December 19, 2025, marks three years since ChatGPT's debut and a year after China's "Hundred-Model War" largely concluded. On this day, the Hong Kong Stock Exchange (HKEX) updated its website with a listing application from Zhipu AI, a Chinese large model company, signaling its entry into the capital markets. Could this mean the arrival of the world's first large model stock?
Zhipu's growth trajectory is steep. Revenue surged from RMB 57.4 million in 2022 to RMB 124.5 million in 2023 and RMB 312.4 million in 2024, achieving a 130% CAGR. Frost & Sullivan reports Zhipu as China's largest independent large model provider by 2024 revenue.
Currently, Zhipu's business model leans "traditional," primarily serving enterprise (B2B) and government (G2B) clients via two revenue streams: on-premise deployment (private cloud) and cloud-based MaaS (Model-as-a-Service) token calls.
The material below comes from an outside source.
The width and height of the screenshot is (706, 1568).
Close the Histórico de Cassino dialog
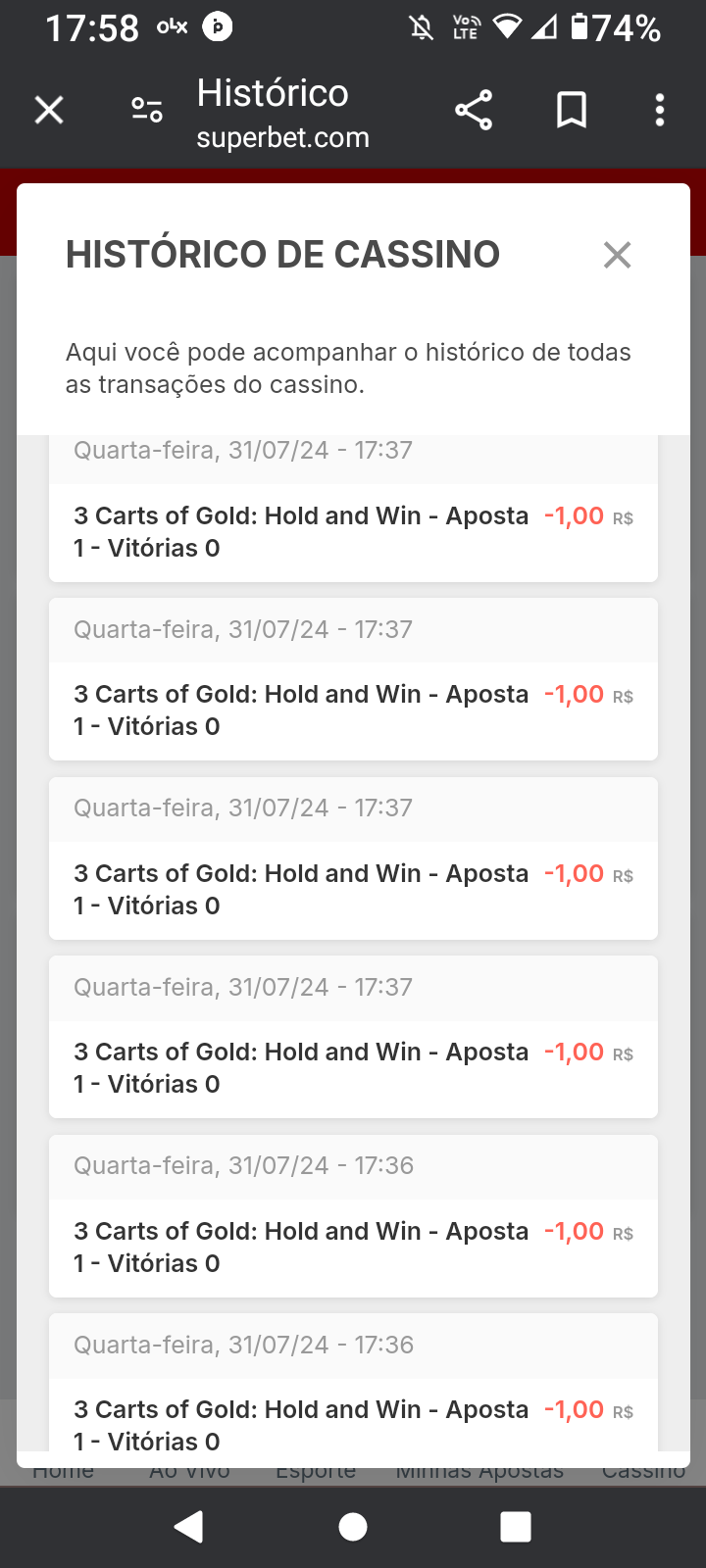[617, 255]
Initially, 95.5% of revenue came from private deployments, but this share dropped to 84.8% by mid-2025, with MaaS contributing 15.2%. CEO Zhang Peng aims for a 50-50 split.
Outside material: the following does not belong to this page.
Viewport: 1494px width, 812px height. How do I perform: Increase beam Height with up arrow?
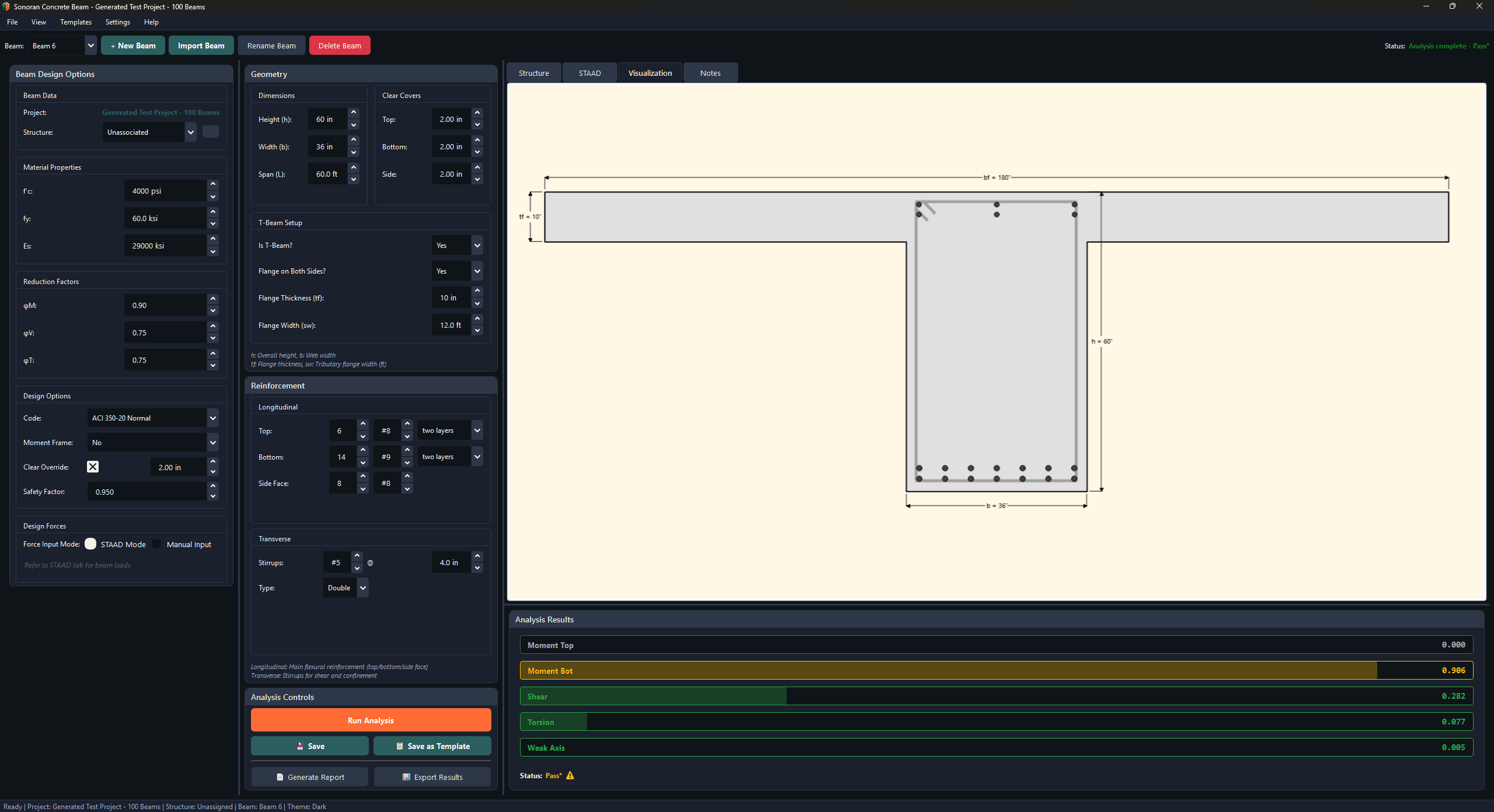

Despite shifting revenue streams, gross margins remained stable above 50%, reflecting efficient model delivery without heavy infrastructure burdens. However, R&D spending defines Zhipu's core. Expenditure skyrocketed from RMB 84.4 million (2022) to RMB 5.289 billion (2023), RMB 21.954 billion (2024), and RMB 15.947 billion in H1 2025. With 657 R&D staff (74% of total), Zhipu expanded beyond language models to multimodal, agent, and edge models, exemplified by its GLM-4.6 update.
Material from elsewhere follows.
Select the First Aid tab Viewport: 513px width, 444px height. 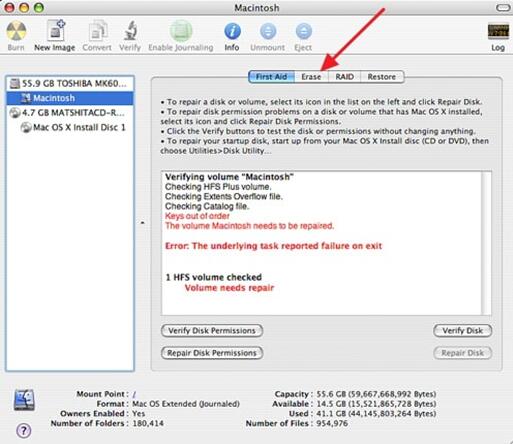click(272, 77)
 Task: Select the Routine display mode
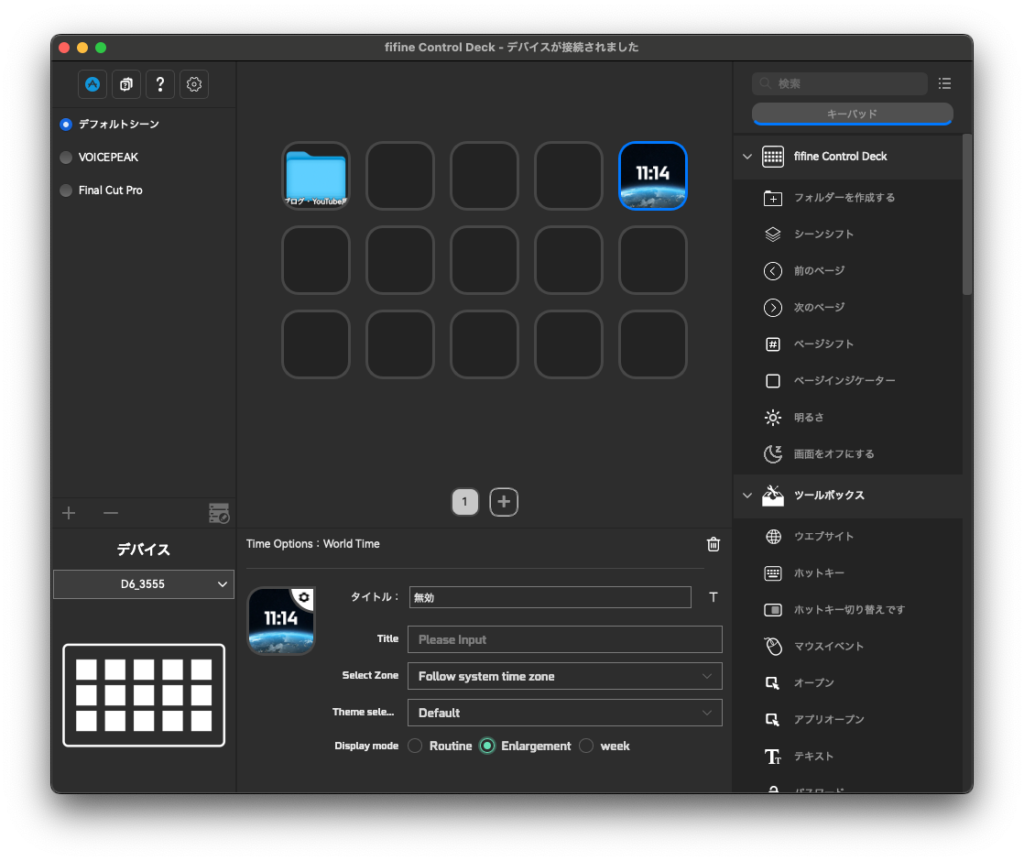415,745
Adjusted net losses widened from RMB 97 million (2022) to RMB 6.21 billion (2023), RMB 24.66 billion (2024), and RMB 17.52 billion in H1 2025, driven by R&D. Sales and administrative costs, however, narrowed proportionally.
Originally targeting China's A-share market, Zhipu pivoted to an A+H dual listing. If successful, it would debut an unproven business model for capital markets to price—a mix of private deployments, cloud MaaS scaling, and relentless R&D.
Zhipu’s journey began in 2022 amid pre-boom skepticism. Early funding rounds (Angel in January, Series A in May) valued it at RMB 152 million for a RMB 2.28 million registered capital tranche, signaling rapid valuation spikes. Despite heavy reliance on G2B/B2B deals, Zhipu pursued open-source influence, releasing GLM-130B and CodeGeeX. Post-ChatGPT, it launched ChatGLM, joining the conversational AI race.
By 2024, industry divergence saw Zhipu pivot to multimodal products (voice, vision, video). Yet 2025’s shakeout, intensified by DeepSeek’s open-source aggression, pushed peers toward applications. Zhipu doubled down on foundational models, aligning with its AGI roadmap—China’s first 10B/100B models, open-source trillion-parameter model, and device-control agent.
Pre-IPO, Zhipu streamlined focus: scaling back multimodal efforts to prioritize text/code models while boosting API/cloud services. Top-five client revenue share fell from 45% (2024) to 40% (H1 2025), reducing dependency.
**Betting on APIs** Though 85% reliant on private deployments in 2024, Zhipu is pivoting to MaaS. CEO Zhang revealed GLM Coding Plan’s global ARR surpassed RMB 100 million (USD 14 million), highlighting API growth. Post-GLM-4.5, MaaS revenue surged, driven by code model calls. On OpenRouter, GLM-4.5/4.6 outperformed all domestic models in paid traffic. Southeast Asia’s sovereign model deals also contributed.
Despite cloud giants’ MaaS homogenization, Zhipu secured nine of China’s top ten internet firms (e.g., Tencent, ByteDance) for code tools, proving demand for third-party models. Daily token consumption exploded from 500 million (2022) to 4.6 trillion (H1 2025), a key MaaS metric.
**Industry Awaiting Valuation** The sector lacks a consensus business model. From "Hundred-Model War" to today’s few pre-training stalwarts, paths remain divergent. C2C models face high compute costs; B2B-heavy models sacrifice scalability. Zhipu’s hybrid approach—private deployments for stability, MaaS for growth—offers a middle ground, though unproven at scale.
As the potential first listed large model firm, Zhipu’s valuation, investor focus (e.g., API scalability vs. cash flow), and market response will set industry benchmarks. Its IPO represents not just a corporate milestone but a litmus test for pricing an evolving sector.
With base model capabilities rising, API calls are exploding—OpenRouter’s annual tokens grew 10x (10T to 100T) from 2024 to mid-2025, signaling AI’s transition from experimentation to adoption. Zhipu’s listing may redefine how capital markets value this nascent yet transformative industry.